I have twenty-five years of experience working in
different clinical psychology environments. During the first few years of my
practice, I worked as part of the psychiatric team at the HIM (one of the major
paediatric hospitals in Mexico City). My main role at that time was being part
of the psychotherapist’s team taking charge of adolescent inpatients and their
families.
After moving to Singapore, my practice has been
directed to adults, providing psychotherapy and counselling services to individuals
and couples.
My techniques are tailored specifically for each one
of my clients. Generally, I use psychoanalytical and humanistic interventions,
which help clients learn to identify the origins of their
difficulties and why these difficulties persist, opening the way to awareness,
growth, healing, and fulfilment within themselves and in their
relationships.
For individuals, I believe in counselling as a good
source of support that we all need at transitional stages, such as becoming a
parent for the first time, carriers changes, decision making, personal
development, or simply moments of appraisal about their life choices.
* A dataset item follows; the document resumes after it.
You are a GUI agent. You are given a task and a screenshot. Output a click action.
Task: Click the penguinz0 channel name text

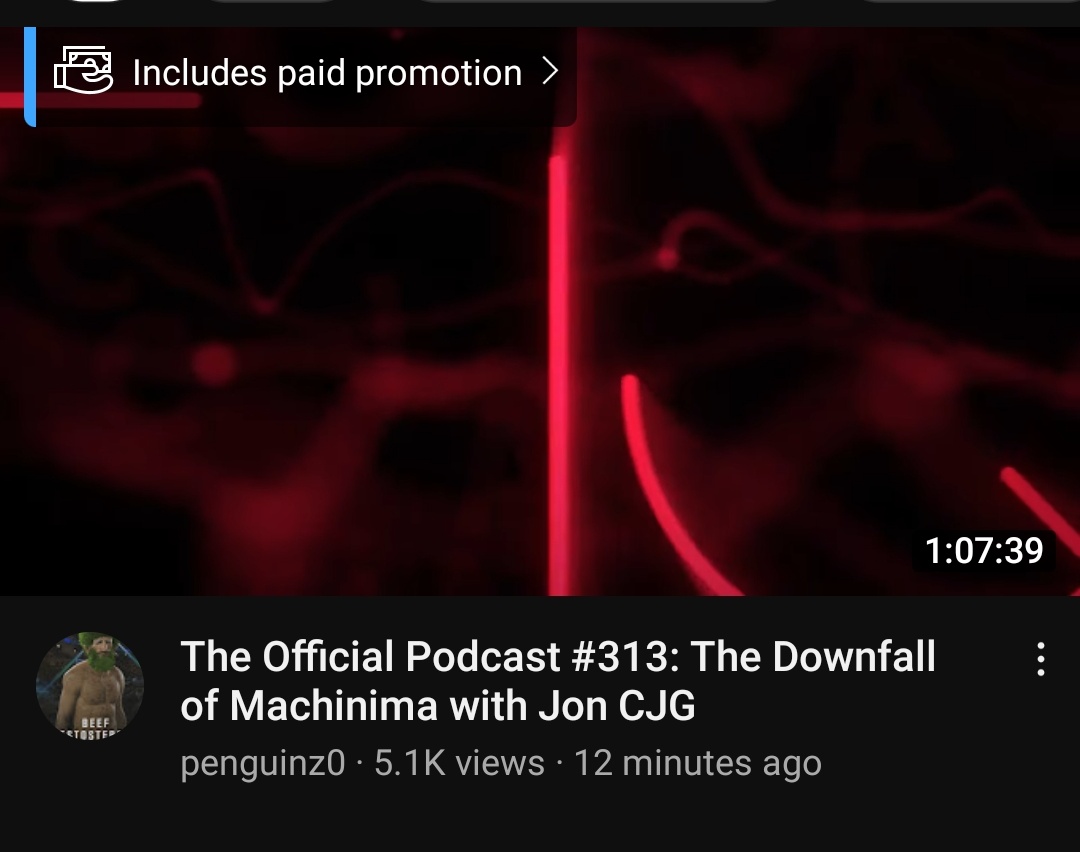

In my experience, couples struggle a lot sometimes
because moving around the world with a family, is not an easy task. The
sense of not belonging, as well as language and cultural barriers, do not make
life any easier.
Being an expatriate has given me the opportunity to work with clients of more than thirty different nationalities, which has made me aware of the struggles that intercultural couples go through. Intercultural couples’ strives worsen and their endeavours are profound when they have the stress due to adapting to a third-culture.
In some cases the adjustment period is especially challenging
because of their underlying differences. Such as family traditions, values,
beliefs, communication styles, language misunderstandings, and others.
In other cases, couples consult me at moments of
extreme vulnerability; for example, when an infidelity has been disclosed.
Critical times or fragility periods are important turning points and decision
making during a crisis is not recommended, The couple may need the support, the
sense of control and security that an impartial non-judgemental party (the
therapist) will provide.
Sidewise, I have a solid experience
helping those afflicted by anxiety, bereavement, loss, depression, complex relationships,
sexuality related worries, post-traumatic stress, phobias and compulsions.